Free and Equal
- Formation: July 15, 2014; 11 years ago
- Type: Civic platform
- Legal status: Voluntary association
- Key people: Cayetana Álvarez de Toledo
- Website: www.libreseiguales.es

= Free and Equal (Spain) =

Spanish civic organisation

Free and Equal (Libres e Iguales) is a Spanish civic organisation formed as a reaction against Catalan nationalism. It is opposed to Catalan independence, viewing it as an attack on Spanish institutions and Spanish democracy.

== History ==
The organisation's name alludes to article 1 of the Declaration of the Rights of Man and of the Citizen ("Men are born and remain free and equal in rights. Social distinctions can be founded only on the common good."), as well as the first article of the Universal Declaration of Human Rights ("All human beings are born free and equal in dignity and rights. They are endowed with reason and conscience and should act towards one another in a spirit of brotherhood.").

It was launched on 15 July 2014 outside the Congress of Deputies, with headline manifesto promises of "reclaiming the 1978 Spanish constitution", rejecting the "breakup" of the national sovereignty of Spanish people, and a search for a pact of major Spanish political parties against secessionism.
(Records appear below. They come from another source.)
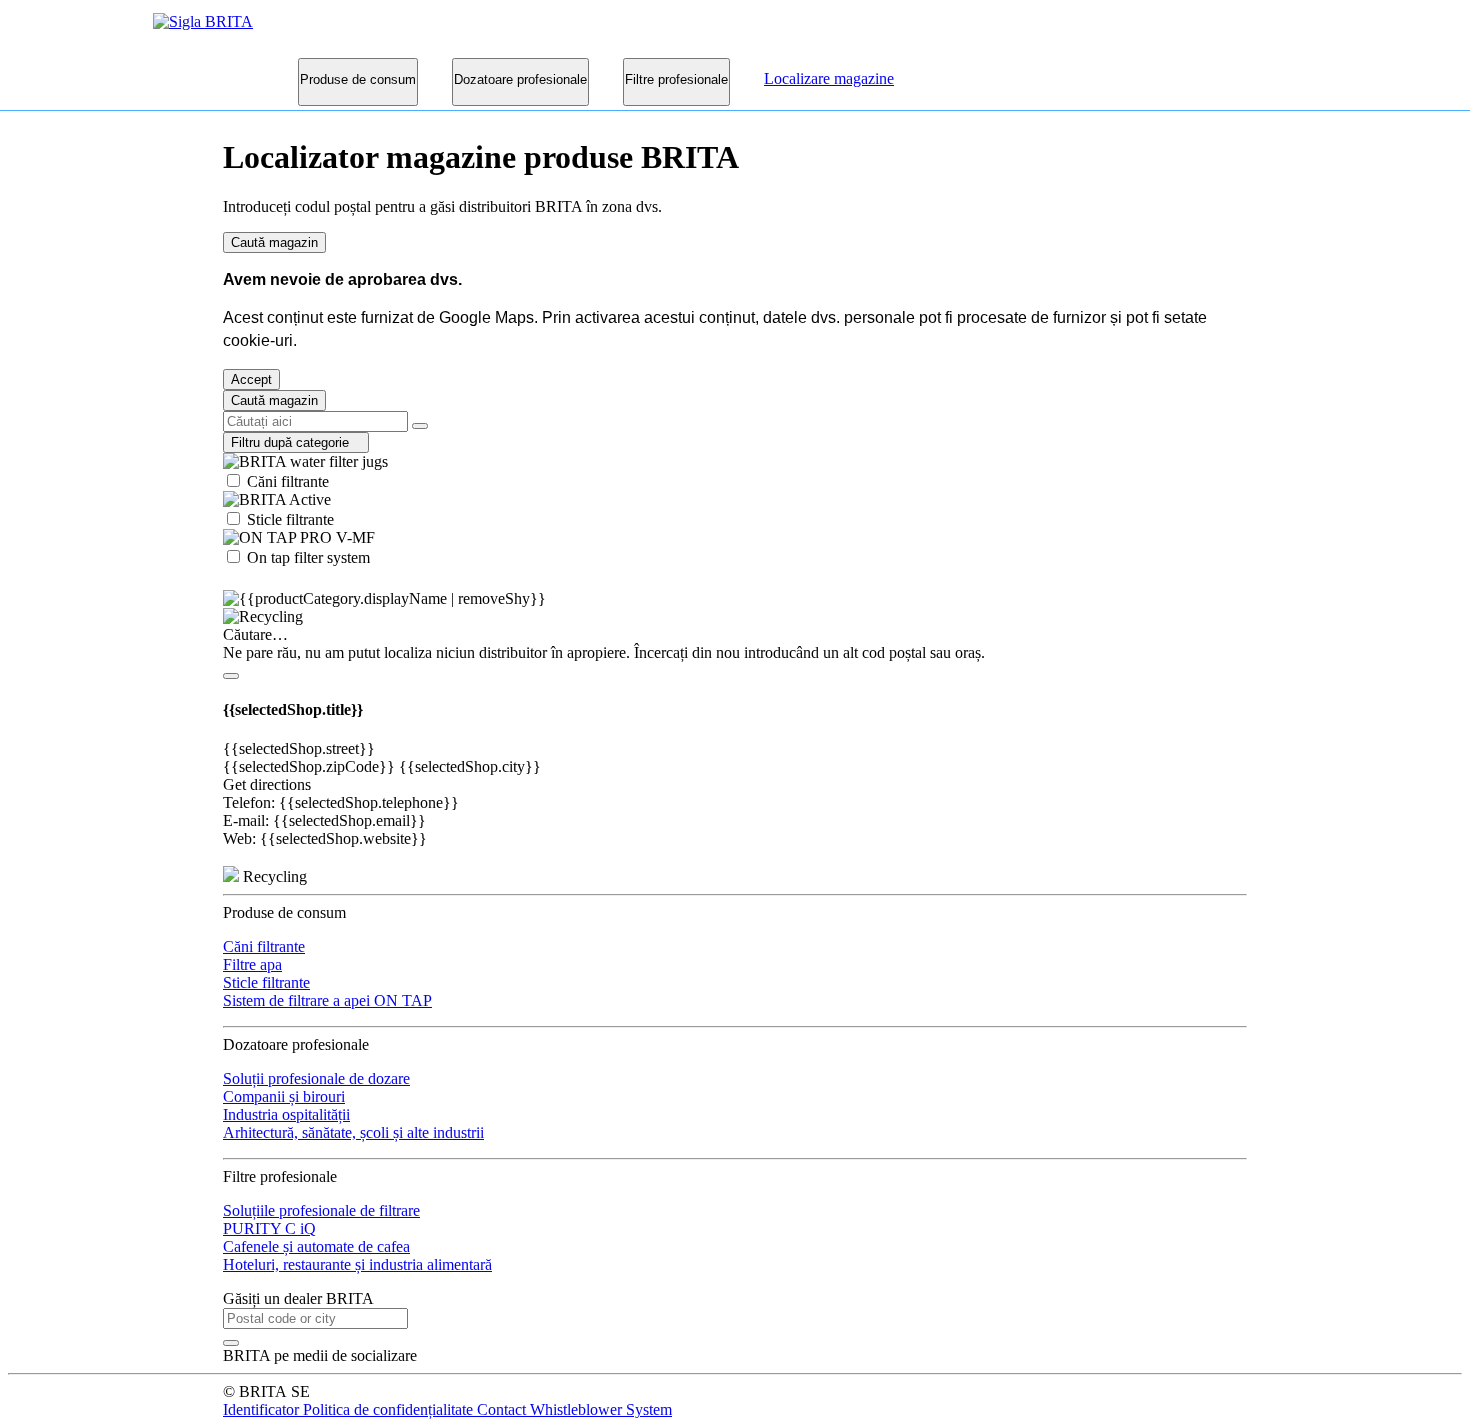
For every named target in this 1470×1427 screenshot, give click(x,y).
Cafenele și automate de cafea (316, 1246)
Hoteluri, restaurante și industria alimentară (357, 1264)
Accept (251, 379)
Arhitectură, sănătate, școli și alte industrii (353, 1132)
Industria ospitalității (286, 1114)
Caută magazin (274, 242)
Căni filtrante (286, 481)
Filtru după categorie (296, 442)
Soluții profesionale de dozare (316, 1078)
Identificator (263, 1409)
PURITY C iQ (269, 1228)
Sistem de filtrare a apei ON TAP (327, 1000)
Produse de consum (358, 79)
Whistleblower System (601, 1409)
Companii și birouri (284, 1096)
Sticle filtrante (288, 519)
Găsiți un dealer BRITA (298, 1298)
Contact (503, 1409)
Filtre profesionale (676, 79)
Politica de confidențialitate (390, 1409)
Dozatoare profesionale (520, 79)
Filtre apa (252, 964)
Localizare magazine (829, 78)
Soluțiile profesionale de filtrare (321, 1210)
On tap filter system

Following the 2015 local and regional elections, the group called for the People's Party, the Socialist Workers' Party, Union, Progress and Democracy and Citizens to create a pact against populism, with the objective of "preventing populist contamination from lethally eroding the institutions and fundamental bases of Spanish democracy".

On 8 January 2025, the movement published a manifesto titled Against Franco, calling for a boycott of events commemorating the 50th anniversary of dictator Francisco Franco's death.

== Objectives ==
According to the movement, its aims are "defending democratic principles, mobilising Spanish society against Catalan independence, and delegitimising nationalism".